Childhood represents a vulnerable life stage. Because children’s neurological, immunological, digestive, and other bodily systems are still developing, exposures during childhood may have profound and long-term consequences that are not completely understood. Children eat more food, drink more fluids, and breathe more air in proportion to their body weight than adults. As children explore their environment, crawling and making hand-to-mouth contact, the risk of encountering harmful exposures is high. Children are also vulnerable due to their dependence on others for food, water, shelter, and safety. Such vulnerability is exacerbated in situations of public health emergencies and disasters. Furthermore, there are significant disparities in health outcomes across racial, ethnic, and socioeconomic status. Some children, including those in racial and ethnic minority groups and those living in poverty, bear a disproportionate burden of exposures to environmental and other hazards that may negatively affect their health and wellbeing over the course of their lives.
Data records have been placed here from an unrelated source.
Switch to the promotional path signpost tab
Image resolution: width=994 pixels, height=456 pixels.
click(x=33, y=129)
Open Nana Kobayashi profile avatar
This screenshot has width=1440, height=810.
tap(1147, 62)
In recognition of the imperative to protect children’s wellbeing by understanding and preserving a healthy environment, Executive Order 13045 was issued in 1997, calling for each federal agency to “ensure that its policies, programs, activities, and standards address disproportionate risks to children that result from environmental health risks or safety risks.” EO13045 established the President’s Task Force on Environmental Health Risks and Safety Risks to Children (Task Force) and named the Secretary of the Department of Health and Human Services and the Administrator of the Environmental Protection Agency as departmental co-chairs and named an original set of federal departments and agencies that should engage as members. This list has since grown to include additional departments and federal entities (See full list on the Task Force Leadership page). In 2015 and again in 2021, the principals of the Task Force member agencies convened and recommitted their support of the Task Force’s efforts.

WhiteHouse Image

President's Task Force on Environmental Health Risks and Safety Risks to Children

An interdepartmental working group of senior staff was established to help guide and support the work of the Task Force. The Steering Committee serves as a source of information and provides a forum for government and non-government officials to interact. The Task Force operates through the in-kind engagement and support of its federal members.

In the nearly three decades of its existence, the Task Force has addressed issues such as childhood asthma, unintentional injuries, lead poisoning, developmental disorders, childhood cancer, and climate change. The Task Force recommended the initiation of a prospective cohort study, from birth to adulthood, to evaluate the effects of both environmental exposures on child health and human development. This effort became the National Children’s Study, which was then transformed into the National Institute of Health’s (NIH) Environmental Influences on Child Health Outcomes (ECHO) Program. The Task Force played a key role in identifying cross-agency biospecimen resources to support studies to measure children’s chemical exposures. In 2012, the Task Force issued a Coordinated Federal Action Plan to Reduce Racial and Ethnic Asthma Disparities, an effort that continues. In 2015, the Task Force convened the first federal workshop on the impacts of climate change on children’s health, followed by the creation of a subcommittee to continue federal exploration of the topic. In 2020, this subcommittee was expanded to include public health emergencies and disasters. In 2018, the Task Force released the Federal Action Plan to Reduce Childhood Lead Exposures and Associated Health Impacts, followed with the release of a Progress Report in 2024.

Despite these efforts and many others, considerable disparities in health outcomes persist among the nation’s children, and there remains a strong need for a coordinated federal effort to address these disparities. Through the Task Force, the federal government continues to work to protect current and future generations by improving our understanding of environmental health and safety threats and what it takes to prevent them, thereby helping to build children’s resilience and ensure the chance of healthier, happier lives.